Une évaluation détaillée des risques pour la santé humaine et pour l'environnement qui couvre 1 000 substances actives ayant pu être employées dans les pesticides avant 1991 a conduit au retrait du marché de plus de deux tiers de ces substances.
La révision de l’évaluation des risques a examiné chaque substance à la lumière de la santé des consommateurs, des agriculteurs, des nappes souterraines et des organismes non cibles, tels que les oiseaux, les mammifères, les lombrics et les abeilles.
Selon la Commission européenne, en 1993, lorsque la révision a été lancée, près de 1 000 substances actives étaient contenues dans des dizaines de milliers de produits figurant sur le marché.
La révision a conduit au retrait du marché de plus de deux tiers de ces substances, a indiqué Androulla Vassiliou, commissaire à la Santé, au cours de sa présentation des résultats finaux, la semaine dernière.
La plupart des substances, environ 67 %, ont été supprimées, parce que les dossiers n’ont soit pas été soumis, soit étaient incomplets, ou ont été retirés par l’industrie, a indiqué la Commission. Près de 70 substances ont été retirées du marché parce que l’évaluation a révélé des risques pour la santé humaine et l’environnement.

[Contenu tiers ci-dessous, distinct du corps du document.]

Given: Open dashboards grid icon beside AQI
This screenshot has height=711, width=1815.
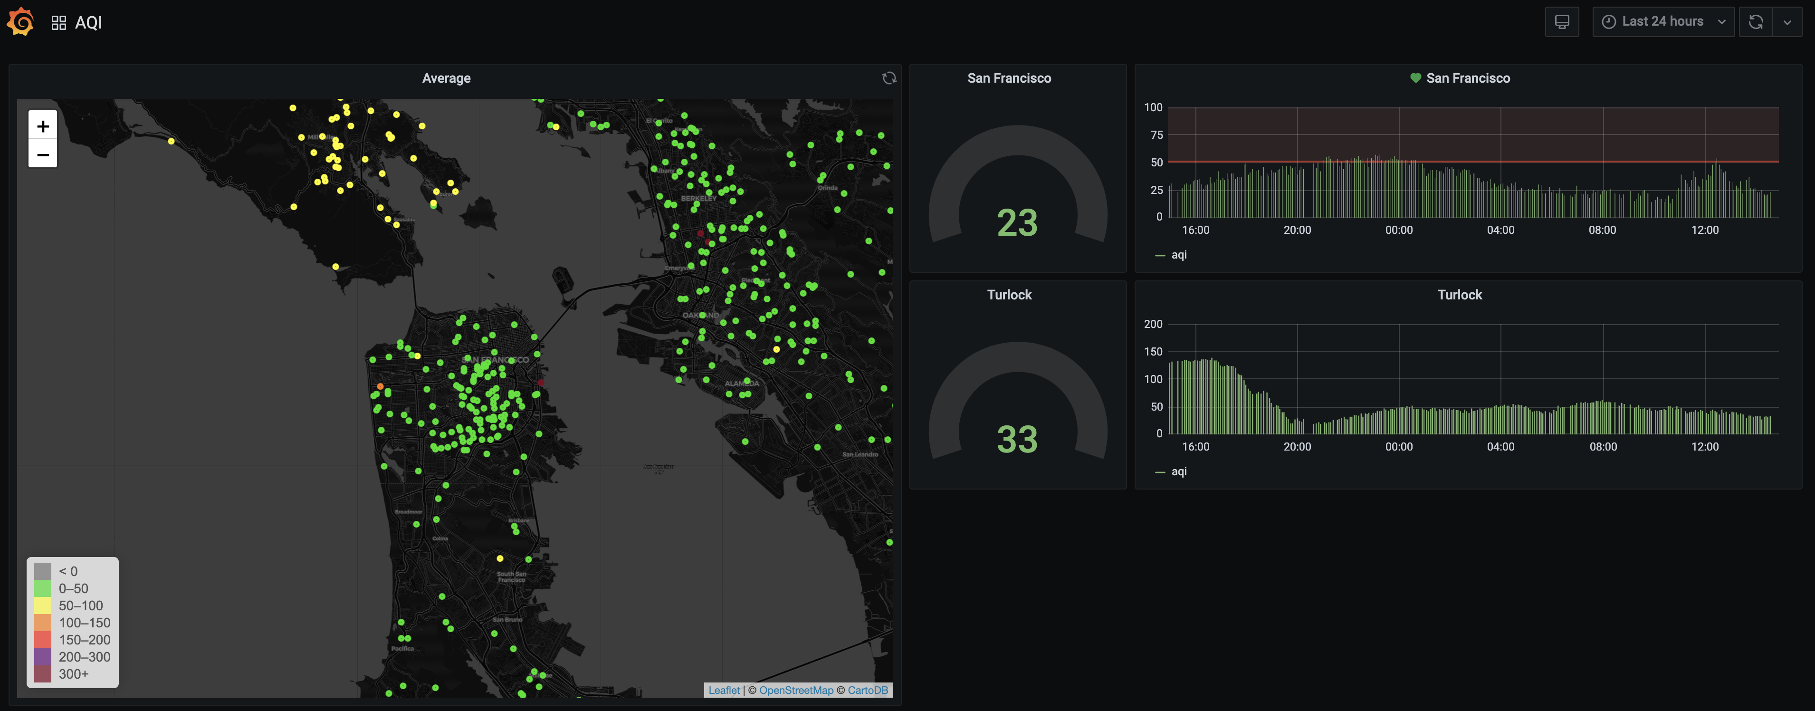Looking at the screenshot, I should (x=58, y=23).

250 autres substances (26 %) ont été approuvées par l’évaluation harmonisée de la sûreté, conduite par l’UE. Une base de donnée des substances actives approuvées a été lancée aujourd’hui (16 mars 2009).
A la fin de l’année dernière, le Parlement européen et le Conseil ont conclu un accord sur de nouvelles règles en matière d’autorisation de mise sur le marché des pesticides, proposées par la Commission en juillet 2006 (EurActiv 19/12/08). La réglementation, qui devrait entrer en vigueur au cours de 2009, remplace la directive de 1991 sur l’autorisation de mise sur le marché des pesticides. C’est conformément à ce document que la révision lancée il y a 16 ans a été conduite et que le processus d’évaluation des substances est actuellement autorisé.
La nouvelle réglementation renforce les critères relatifs à l’environnement et à la santé pour l’approbation, introduit une interdiction pour un certain nombre de produits chimiques toxiques et établit le principe de reconnaissance mutuelle obligatoire de l’autorisation de mise sur le marché au sein des trois zones géographiques (nord, centre et sud) de l’UE.